Text:
==================================================

Vol. 30 No. 13 · 3 July 2008

Patrick Collinson wonders whether Philip Noakes was the last Muggletonian (LRB, 5 June). Wade Muggleton, whom I taught about twenty years ago when he was in his early twenties, claimed membership of the sect, along with (as far as I remember) other members of his family. He was surprised I had heard of them, and seemed unaware of Christopher Hill’s and E.P. Thompson’s work.

Paul Brassley
Ilsington, Devon

Vol. 30 No. 14 · 17 July 2008

Patrick Collinson mentions that the Muggletonian sect of 17th-century Christians believed that ‘God was not some insubstantial thing, certainly not some spirit within every man, but a being shaped like a man (man a being shaped like God), and living not so far above our heads – six miles up in fact’ (LRB, 5 June). I am told they also believed that, once women reached heaven, they became men. This seems just about as reasonable as most religions I’ve come across. Anyway, the thought inspired this poem, ‘A Muggletonian Prays to His God’:

Lord let me meet her there, full six miles high,
Beyond the manufactory sky, with its veil
Of smoke and clouds, where us, all a welter in the dale
Below, labour righteous in the tangled alleys of Thy

Will. Allow I beg, my lass to stay a lass, and not be turned,
Once in thy paradisal room, into a bristle-chinned
Chap. I know Lord I have grievously sinned,
But, happily, my poor soul, weak as it is, yet burns

To see Thee face to face in Thy bright heaven. It’s just –
Dus’t see – I love my lass right as she is, and dunnat want
(Once our earthly husks are gone to dust)
To meet her there in Thy great room, and

Find her Charlie, not Charlotte;
Adams rib now standing, a second Adam,
Knowing all the secrets of our bed.
Yet I must not seek, I know, to understand my lot,
But take what I am given, and hope to find
safe haven In Thy room six miles above the earth. Amen.

==================================================

Supplied material:
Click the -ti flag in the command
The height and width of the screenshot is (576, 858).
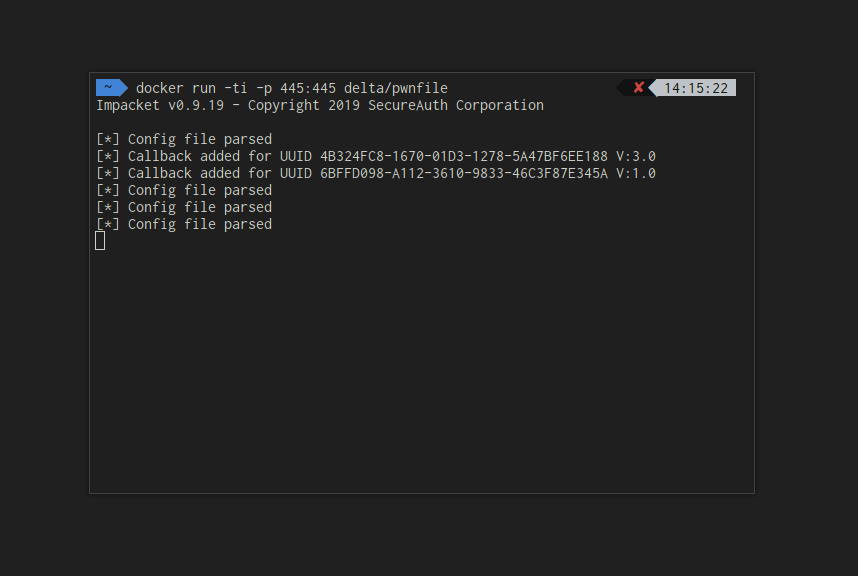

==================================================

Written task:
Answer these questions about the Muggletonian letters:
1. Whom did Paul Brassley teach about twenty years ago?
2. According to the second letter, what were the Muggletonians said to believe happened to women once they reached heaven?
3. In the poem, what name does the speaker fear his lass will have in heaven instead of Charlotte?
The listing above comes from a different source than the Muggletonian letters.

Task answer:
1. Wade Muggleton
2. They became men.
3. Charlie